El otro hito de noviembre nace de una suerte de sueño microscópico en medio del Desierto de la Soledad, el todo y nada de la selva Lacandona. Un campamento, un puñado de personas, 17 de noviembre de 1983, Ejército Zapatista de Liberación Nacional. Diez años en la sombra, madurando en la tierra de las montañas a lo largo de la fiesta neoliberal que se gesta y cumple hasta la noche inaugural del TLCAN. De entonces acá los pueblos originarios son otros, y la revuelta de Chiapas derivó a una forma alternativa de gobierno de todos, hoy que lo que entendemos por gobierno es una lamentable, ilegítima y moralmente insostenible camarilla de liquidadores e inversionistas. Esta fecha hormiga llega a sus 34 respaldando la construcción de un Concejo Indígena de Gobierno a escala nacional y la participación de su vocera y los concejales en la discusión política nacional, a pesar del ninguneo, la folcrorización y la condescendencia informativa.
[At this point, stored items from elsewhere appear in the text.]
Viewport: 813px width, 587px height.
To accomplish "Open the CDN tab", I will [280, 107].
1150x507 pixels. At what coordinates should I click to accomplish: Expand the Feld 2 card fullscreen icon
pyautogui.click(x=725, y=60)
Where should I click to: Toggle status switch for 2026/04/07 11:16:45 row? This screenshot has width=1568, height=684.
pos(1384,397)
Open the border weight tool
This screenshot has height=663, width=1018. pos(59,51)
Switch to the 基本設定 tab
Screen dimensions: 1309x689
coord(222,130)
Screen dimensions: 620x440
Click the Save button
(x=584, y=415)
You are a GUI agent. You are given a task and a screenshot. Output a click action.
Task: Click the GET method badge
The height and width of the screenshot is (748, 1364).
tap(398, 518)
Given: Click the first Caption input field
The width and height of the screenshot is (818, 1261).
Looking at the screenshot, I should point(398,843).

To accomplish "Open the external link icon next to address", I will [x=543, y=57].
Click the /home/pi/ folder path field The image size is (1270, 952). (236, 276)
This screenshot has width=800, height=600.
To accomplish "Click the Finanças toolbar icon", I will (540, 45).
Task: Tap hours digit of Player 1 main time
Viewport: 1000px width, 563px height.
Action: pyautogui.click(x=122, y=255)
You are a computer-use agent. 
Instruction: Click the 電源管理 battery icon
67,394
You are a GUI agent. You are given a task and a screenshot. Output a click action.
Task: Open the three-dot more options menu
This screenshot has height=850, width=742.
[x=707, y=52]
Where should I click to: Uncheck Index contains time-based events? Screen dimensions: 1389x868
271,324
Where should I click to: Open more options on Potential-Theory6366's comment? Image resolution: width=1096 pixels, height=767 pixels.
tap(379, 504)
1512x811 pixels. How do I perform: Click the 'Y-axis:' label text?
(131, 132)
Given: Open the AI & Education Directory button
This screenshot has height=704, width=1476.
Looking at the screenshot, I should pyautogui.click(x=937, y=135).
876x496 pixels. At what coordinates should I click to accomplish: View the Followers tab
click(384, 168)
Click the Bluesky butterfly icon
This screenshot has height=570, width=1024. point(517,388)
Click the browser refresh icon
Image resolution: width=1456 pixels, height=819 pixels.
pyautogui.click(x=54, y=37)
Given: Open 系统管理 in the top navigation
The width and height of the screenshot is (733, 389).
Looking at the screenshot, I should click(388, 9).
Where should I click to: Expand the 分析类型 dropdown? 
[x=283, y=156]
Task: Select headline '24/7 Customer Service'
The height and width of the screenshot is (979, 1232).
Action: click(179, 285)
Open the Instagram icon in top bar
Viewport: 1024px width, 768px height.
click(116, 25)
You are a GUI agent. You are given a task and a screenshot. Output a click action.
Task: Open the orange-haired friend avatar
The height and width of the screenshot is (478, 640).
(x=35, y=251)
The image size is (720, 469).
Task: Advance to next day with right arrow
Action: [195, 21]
Ante la fúnebre cuenta de agravios en que se sostienen el régimen político, las fechas rebeldes de noviembre son puertas abiertas contra el afán fanático de la secta económica que se adueñó del Estado nacional (como en prácticamente todo el mundo). Aquí, en concreto, significó que nos robaran la Independencia, el espíritu laico de las leyes de Reforma, las conquistas populares de la Revolución, las nacionalizaciones del Cardenismo, y recientemente la rectitud en la vida cotidiana cuando los niños crecen para sicarios y esclavas sexuales. Pero no nos han podido robar la memoria viva. Por cierto, tampoco el territorio de los pueblos originarios.